James Freeman’s Best of the Web column yesterday asserts that “Biden has a Kennedy problem.” He takes a look at a new Echelon Institute poll “find[ing] that likely voters have a remarkably positive view of Robert F. Kennedy Jr., the kooky environmental lawyer who is challenging Mr. Biden for the Democratic presidential nomination. In fact the Echelon survey suggests that Mr. Kennedy may have the best nationwide favorability rating of any politician in the country.”
He then quotes from a report on RFK’s Memorial Day speech in San Diego and comments:
If he’s sounding like he’s beginning to make some sense here, Mr. Kennedy can also boast a long history of dubious environmental claims and ill-informed anti-corporate harangues, so there’s a lot for leftist voters to like.
The premise of the Biden candidacy is an inversion of Jimmy Carter’s in 1976: Why not the worst? By contrast, Bobby’s substantial flaws shouldn’t necessarily prove a great handicap with a broad swath of Democrats. At this point, anyway, the choice appears to be binary. Biden is null and void.
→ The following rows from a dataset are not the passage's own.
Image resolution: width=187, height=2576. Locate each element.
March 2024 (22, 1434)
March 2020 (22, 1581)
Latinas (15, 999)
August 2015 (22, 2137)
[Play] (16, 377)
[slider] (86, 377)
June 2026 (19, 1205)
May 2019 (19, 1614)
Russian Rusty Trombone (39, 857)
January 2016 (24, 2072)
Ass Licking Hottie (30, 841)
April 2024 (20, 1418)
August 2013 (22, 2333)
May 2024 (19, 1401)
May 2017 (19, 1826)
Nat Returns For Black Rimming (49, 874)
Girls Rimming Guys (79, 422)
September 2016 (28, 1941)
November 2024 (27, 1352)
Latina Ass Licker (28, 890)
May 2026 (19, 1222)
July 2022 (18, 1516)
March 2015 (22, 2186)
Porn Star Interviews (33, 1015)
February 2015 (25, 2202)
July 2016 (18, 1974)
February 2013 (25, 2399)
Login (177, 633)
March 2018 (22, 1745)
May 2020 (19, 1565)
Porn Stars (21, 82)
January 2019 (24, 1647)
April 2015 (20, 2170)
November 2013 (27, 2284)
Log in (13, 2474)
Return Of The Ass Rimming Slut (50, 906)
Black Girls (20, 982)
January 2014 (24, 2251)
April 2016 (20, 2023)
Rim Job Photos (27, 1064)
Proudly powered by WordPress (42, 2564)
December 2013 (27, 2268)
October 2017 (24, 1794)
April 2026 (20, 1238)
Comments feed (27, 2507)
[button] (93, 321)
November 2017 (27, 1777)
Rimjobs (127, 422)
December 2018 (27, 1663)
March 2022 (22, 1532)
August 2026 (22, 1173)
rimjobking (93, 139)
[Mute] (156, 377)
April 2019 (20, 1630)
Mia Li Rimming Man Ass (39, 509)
Why not the less worse?
Freeman observes that “[h]e‘s highlighting support for civil liberties and opposition to war and the national security apparatus—issues that used to resonate among Democratic voters and may be doing so again.” Insofar as the support for civil liberties is concerned, I am reminded of Jake Barnes’s comment at the end of The Sun Also Rises: “Isn’t it pretty to think so?”
The Free Press has just posted Peter Savodnik’s column “RFK Jr. and the Populist Wave.” Having called on RFK Jr. at his home in Los Angeles, Savodnik provides an interesting profile of Bobby (with attention to the vaccine and free speech issues) along with a sidelong glance at Marianne Williamson under the subhead: “Why are Kennedy and Marianne Williamson polling so highly against Biden? Says one Democratic backer: ‘There’s a reckoning coming.’” Jake’s comment applies here as well.